All backup quarterbacks are backups because they’re not good enough to start. In San Francisco, Jimmy Garoppolo is a backup in large part because he wasn’t healthy when teams were figuring out their starters for 2022.

So now that the Cowboys are looking at an extended stretch without their starter, should they rely on their backup who is a backup for a reason, or should they make a play for the starter who is squirreled away on San Francisco’s roster?

First, the Cowboys would have to want to do it. Too many teams stubbornly cling to the “next man up” vibe at all positions, including the most important. And too many teams don’t try to get a high-end backup. In 2020, the Cowboys had Andy Dalton. And when they needed him to take over for Dak Prescott after he suffered a broken ankle, there was too much of a decline from QB1 to QB2.

Second, Garoppolo would have to want to do it. He has a no-trade clause. He’d have to waive it. Would he do so to play for six or seven games in Dallas, with limited time to prepare?

Third. would the 49ers do it? They re-did Garoppolo’s deal at a time when no one wanted to trade for him, and possibly after they realized Trey Lance may not be the answer. If the Cowboys (or anyone else) call, will the 49ers hang up? That depends on, among other things, what the Cowboys would offer -- and whether coach Kyle Shanahan already is thinking seriously about putting Lance back on the bench.

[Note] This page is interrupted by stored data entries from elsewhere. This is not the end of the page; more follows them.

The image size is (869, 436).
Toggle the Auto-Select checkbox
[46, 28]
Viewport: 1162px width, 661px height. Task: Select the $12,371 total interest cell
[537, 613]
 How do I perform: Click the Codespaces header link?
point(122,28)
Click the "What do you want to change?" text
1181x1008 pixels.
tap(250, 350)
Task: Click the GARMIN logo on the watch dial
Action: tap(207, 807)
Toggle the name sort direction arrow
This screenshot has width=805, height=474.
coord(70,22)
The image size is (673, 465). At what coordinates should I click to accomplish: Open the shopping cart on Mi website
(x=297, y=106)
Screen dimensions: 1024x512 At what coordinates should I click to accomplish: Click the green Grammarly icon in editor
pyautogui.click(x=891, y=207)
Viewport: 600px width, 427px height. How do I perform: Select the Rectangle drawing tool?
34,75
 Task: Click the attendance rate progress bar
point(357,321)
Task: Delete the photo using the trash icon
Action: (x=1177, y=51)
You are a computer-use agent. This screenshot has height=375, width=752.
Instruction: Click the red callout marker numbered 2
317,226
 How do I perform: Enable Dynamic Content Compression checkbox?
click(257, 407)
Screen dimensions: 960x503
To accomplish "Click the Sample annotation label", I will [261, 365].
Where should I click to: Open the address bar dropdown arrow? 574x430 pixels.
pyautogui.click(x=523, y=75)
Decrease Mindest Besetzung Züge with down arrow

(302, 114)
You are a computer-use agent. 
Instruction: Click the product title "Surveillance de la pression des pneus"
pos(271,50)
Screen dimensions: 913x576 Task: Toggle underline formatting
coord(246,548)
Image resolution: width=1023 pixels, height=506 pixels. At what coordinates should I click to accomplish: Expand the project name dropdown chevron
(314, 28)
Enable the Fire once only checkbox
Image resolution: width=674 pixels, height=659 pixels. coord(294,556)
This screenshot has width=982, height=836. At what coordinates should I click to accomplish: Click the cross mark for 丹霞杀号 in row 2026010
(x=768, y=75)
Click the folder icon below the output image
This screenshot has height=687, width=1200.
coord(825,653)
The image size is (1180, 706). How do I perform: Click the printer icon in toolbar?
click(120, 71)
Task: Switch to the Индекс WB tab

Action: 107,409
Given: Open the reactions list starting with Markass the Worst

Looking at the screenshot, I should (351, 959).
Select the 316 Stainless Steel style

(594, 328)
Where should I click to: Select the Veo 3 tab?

There’s also a possibility, strange as it may seem, that the Cowboys could trade for Garoppolo, use him through Week Eight, and trade him to another team at the deadline. He’d also have to agree to a second trade, obviously. But if Prescott is ready to go by Week 10 (the Cowboys have a bye in Week Nine) and another team needs a quarterback by then, the Cowboys could recoup some of their picks by re-trading Garoppolo. In theory. (Thanks to the person within the broader NFL ecosystem who floated that idea to me earlier via text.)

Before Garoppolo could be re-traded, he’d have to be traded. The Cowboys may be too stubborn to admit they can’t win without Cooper Rush, and/or that they should have had a better plan at the most important position on the team.